By all measures, Ji Cheng could be called brave.


She crossed China alone to visit Tibet, a place she considered sacred, where she met her future husband and fell in love. She was a devout Christian in a country that once banned religion and is only grudgingly allowing some worship. Instead of living a comfortable life as a doctor in her native China, she came to Medical College of Georgia to pursue her dream of becoming a physician scientist.

But more than anything else, her husband and her friends remembered her smile, her optimism and her devotion to others.

Dr. Cheng was killed March 10 while crossing 15th Street to get to MCG. On Monday more than 300 people packed a gym for her memorial service.

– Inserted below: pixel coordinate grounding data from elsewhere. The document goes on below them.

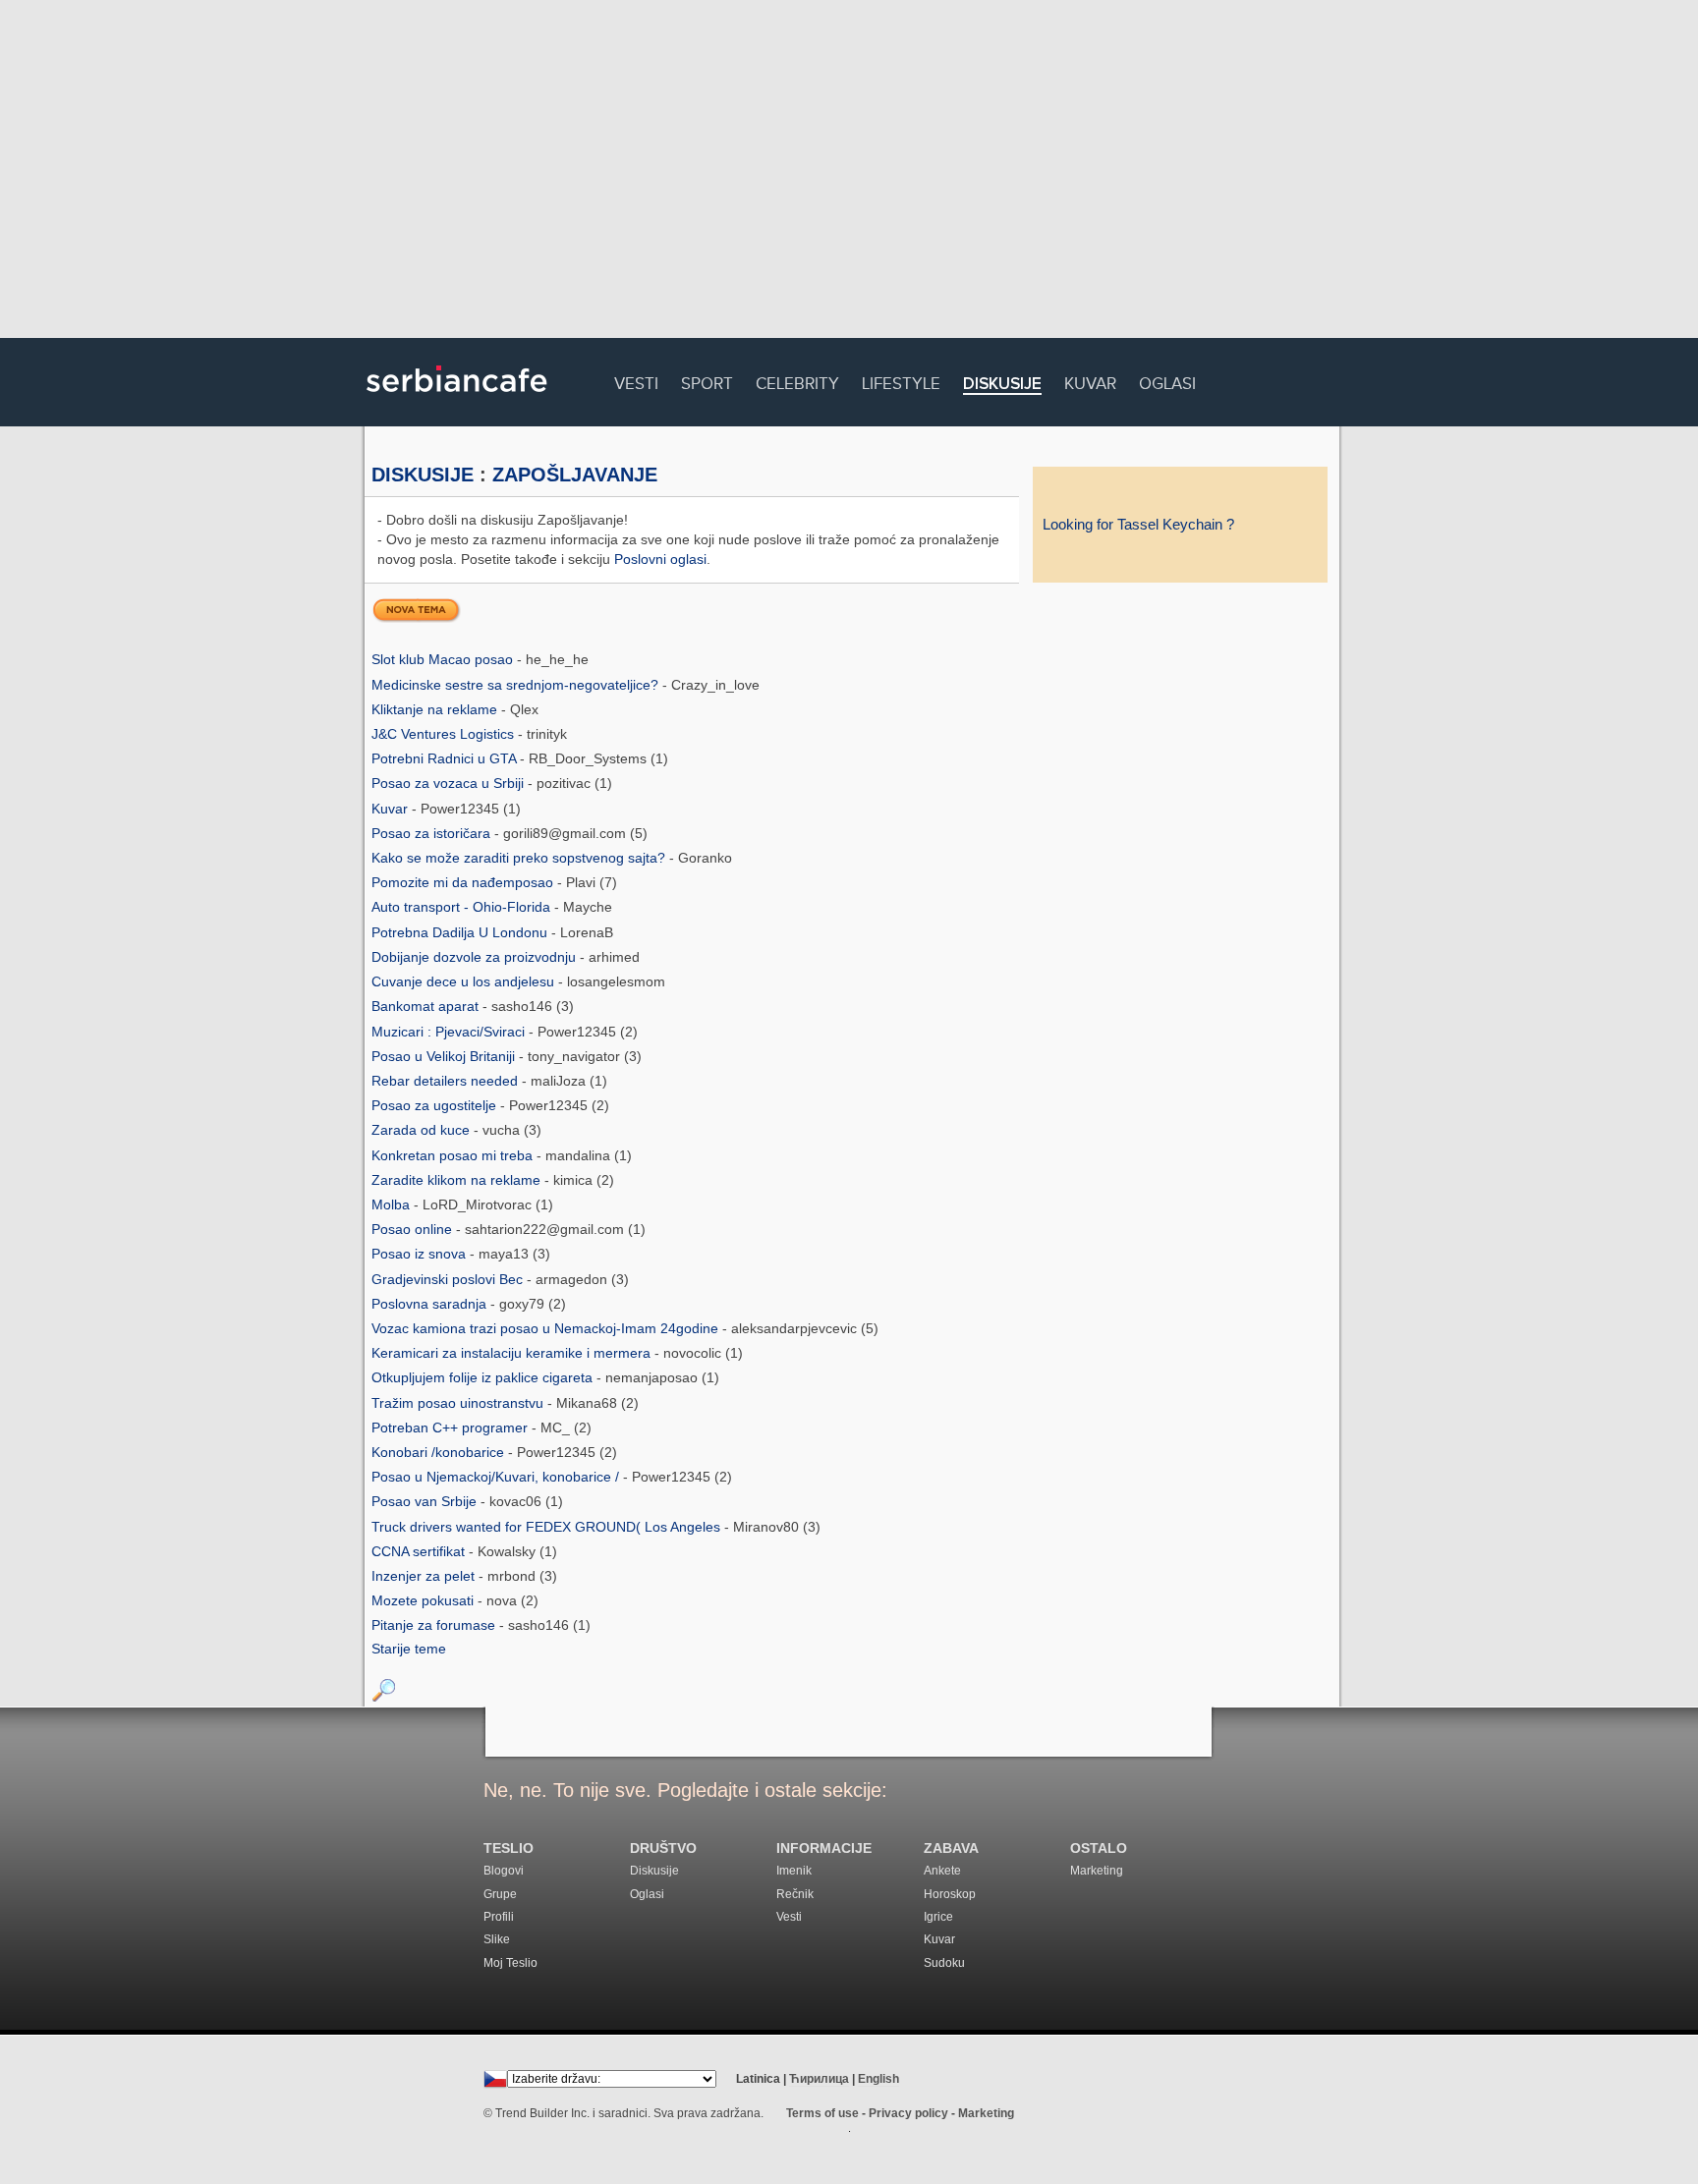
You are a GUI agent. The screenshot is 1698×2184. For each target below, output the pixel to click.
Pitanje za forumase (435, 1625)
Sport (707, 381)
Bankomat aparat (426, 1006)
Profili (498, 1917)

Her selflessness is what made Chaohui Wu fall in love with her when the two were strangers traveling in the same touring vehicle through Tibet. In a rural area of the country where medical care is nonexistent, Dr. Cheng went into the mountains to treat the sick, giving away the medicine and supplies she had brought for herself, the husband said through interpreter Walter Cheng.

"In spite of her generosity, she felt bad," he said. "All the way back down she was blaming herself for not being adequate, not able to help them. That night was the night I saw her."

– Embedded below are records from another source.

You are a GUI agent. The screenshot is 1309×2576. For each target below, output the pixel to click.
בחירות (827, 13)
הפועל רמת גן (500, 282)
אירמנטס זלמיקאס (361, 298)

It was apparent to everyone who met her, starting with the ever-present smile and continuing through her optimism, hard work and dedication to friends.

"Whenever one of us fell down, she was there to pick us up," said friend Wararat Kittikulsuth. "When I was sad, Ji would always find a way to cheer me up. She may be gone from our lives but she will never be gone from our hearts."

She had been a student in the School of Graduate Studies since August but had already made an indelible impression, which makes the loss that much harder, Dean Gretchen Caughman said. In her application, she had spoken of her journeys to Tibet, of her wonder at the devotion of the pilgrims who went there, and compared it to her own academic journey, Dr. Caughman said.

She "lived life to the fullest," said Mr. Wu, her husband. "For her parents, for her family, for her friends, she was our pillar of strength. We must rebuild our lives once again. We want to carry the light of happiness she lit."

She had been preparing for the arrival of her husband, who had just secured a visa after they were married in December. The last thing she said to him was in an e-mail the night before she died.

"I can't wait for you to get here," it said. "I will have a warm home for you."

Instead, he will carry her ashes back to China.